After spending the past decade building early-stage products (including one successful exit, though not a transformative one), I believe it's time to re-look at the approach to early-stage product development. The persistent statistic that "9 out of 10 startups fail" remains unchanged at-least since 2011, when I transitioned from the corporate world to the tech startup scene :)
While thought leaders like Steve Blank, Eric Ries, and Alex Osterwalder have promoted and prescribed customer discovery, lean start-up, user interviews, and the Business Model Canvas as methods to improve startup success rates, I am not sure if it had a significant impact on success rates.
As you rightly pointed out, the key issue lies in the founders' ability to critically assess both their vision and their strategic approach to product development; and to ensure they're building something truly valuable that resonates with users. Often, I see founders fail to critically evaluate whether the problem they're solving is truly worth addressing. This stems from an inability to see the world objectively, unbiased by their own beliefs or desires.
If Google and Microsoft are failing with 9 out of 10 hypotheses, and they are empowered teams, not just feature teams, doesn't that suggest all teams fail at the same rate, regardless of whether they are top-tier, Stanford graduates, empowered or feature teams? Or am I missing something?

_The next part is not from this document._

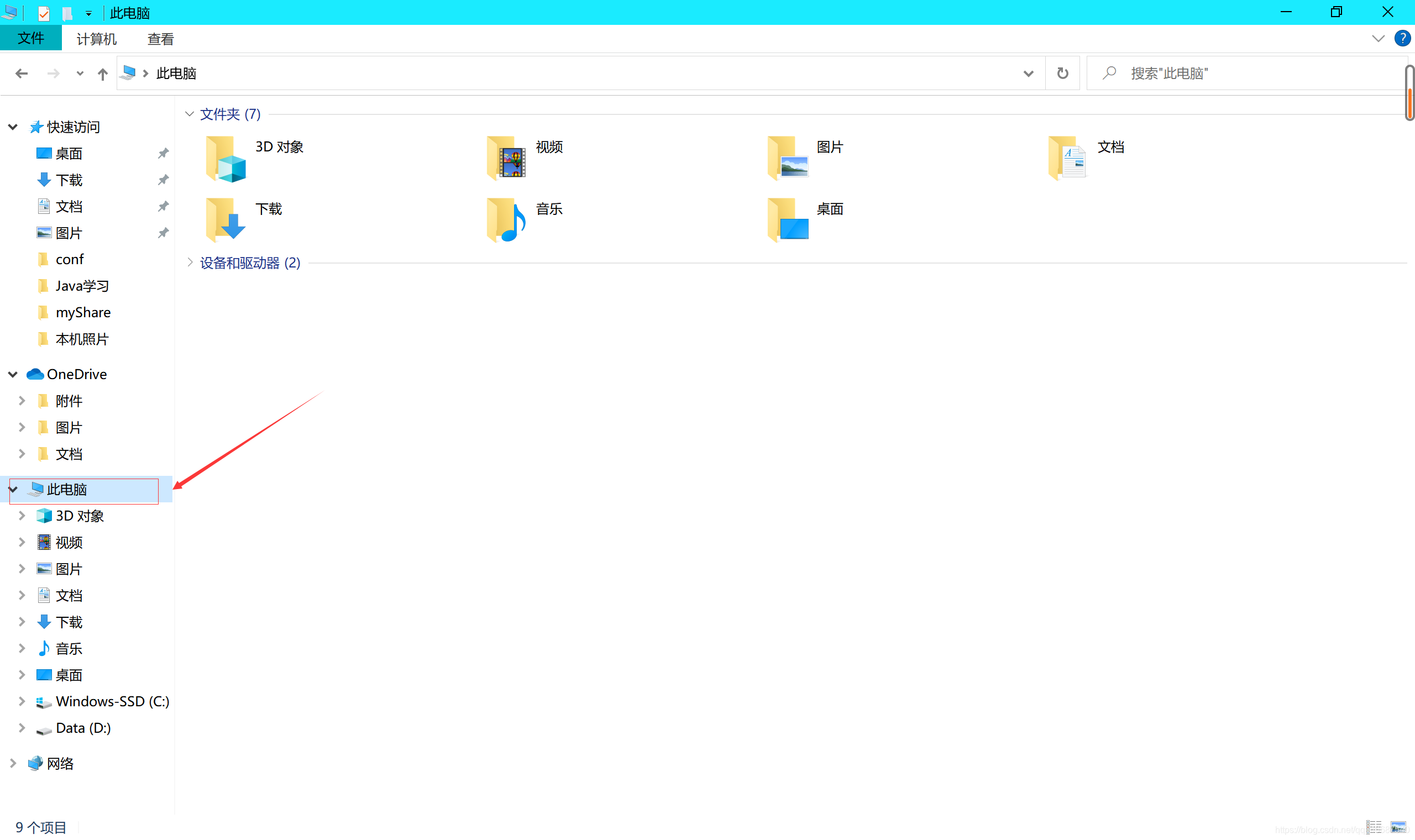The width and height of the screenshot is (1415, 840).
Task: Switch to the 查看 ribbon tab
Action: (x=160, y=39)
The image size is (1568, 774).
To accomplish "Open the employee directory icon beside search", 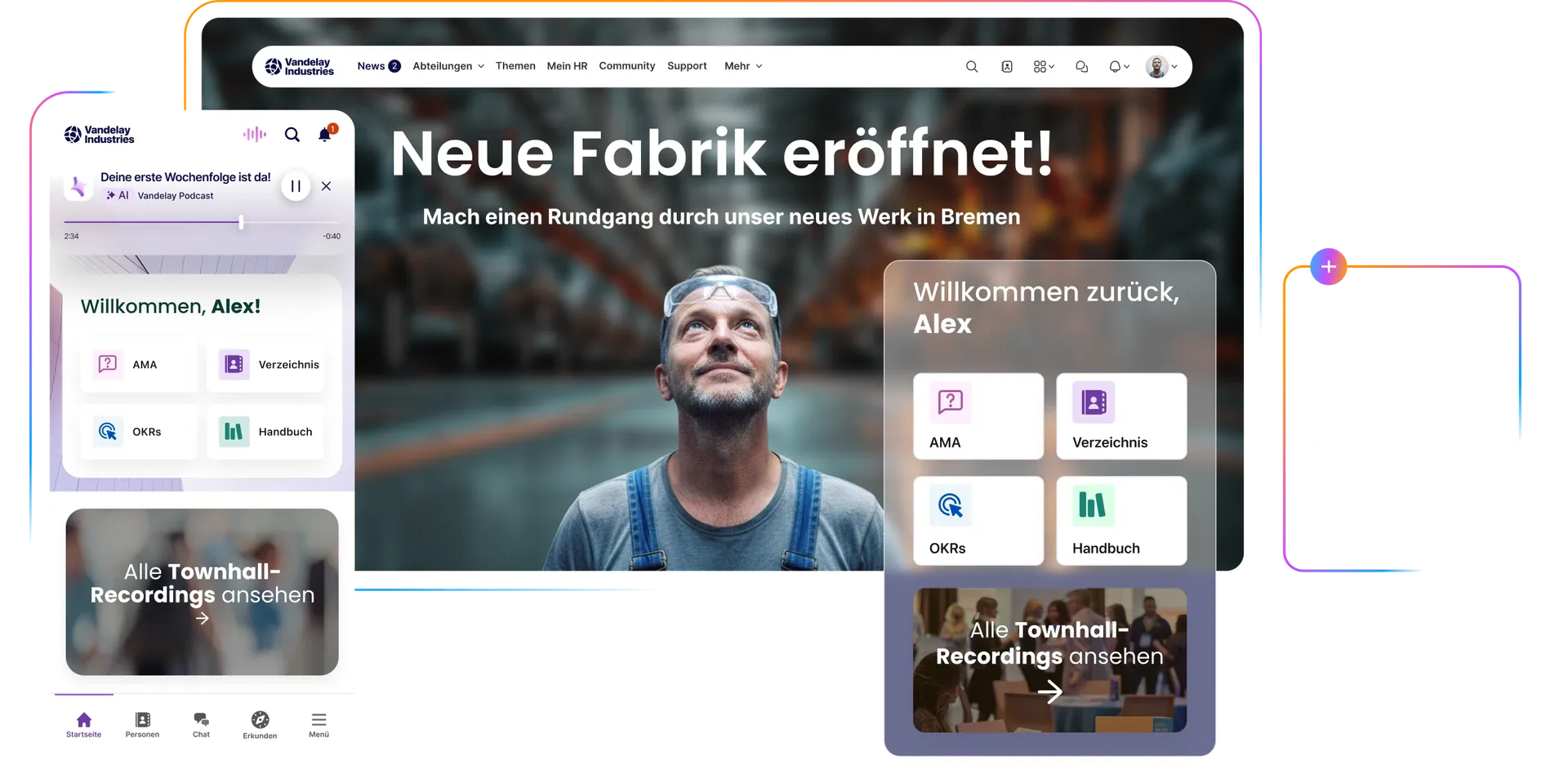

Hi Nia, yes the data supports that observation. The difference is that feature teams typically dedicate months or even quarters to development before launching, while empowered teams might test an idea within just a few hours or at most days. Feature teams often invest hundreds or thousands of hours into a concept, confident in the leadership's vision, before any testing occurs. On the other hand, empowered teams prioritize testing numerous small ideas with minimal initial investment, allowing them to identify and refine the most promising ones through continuous iteration.
Got it, and I completely agree. If product teams have spent months and quarters failing instead of just weeks, doesn't this reflect the exact profitability crisis we're experiencing in both business and product management?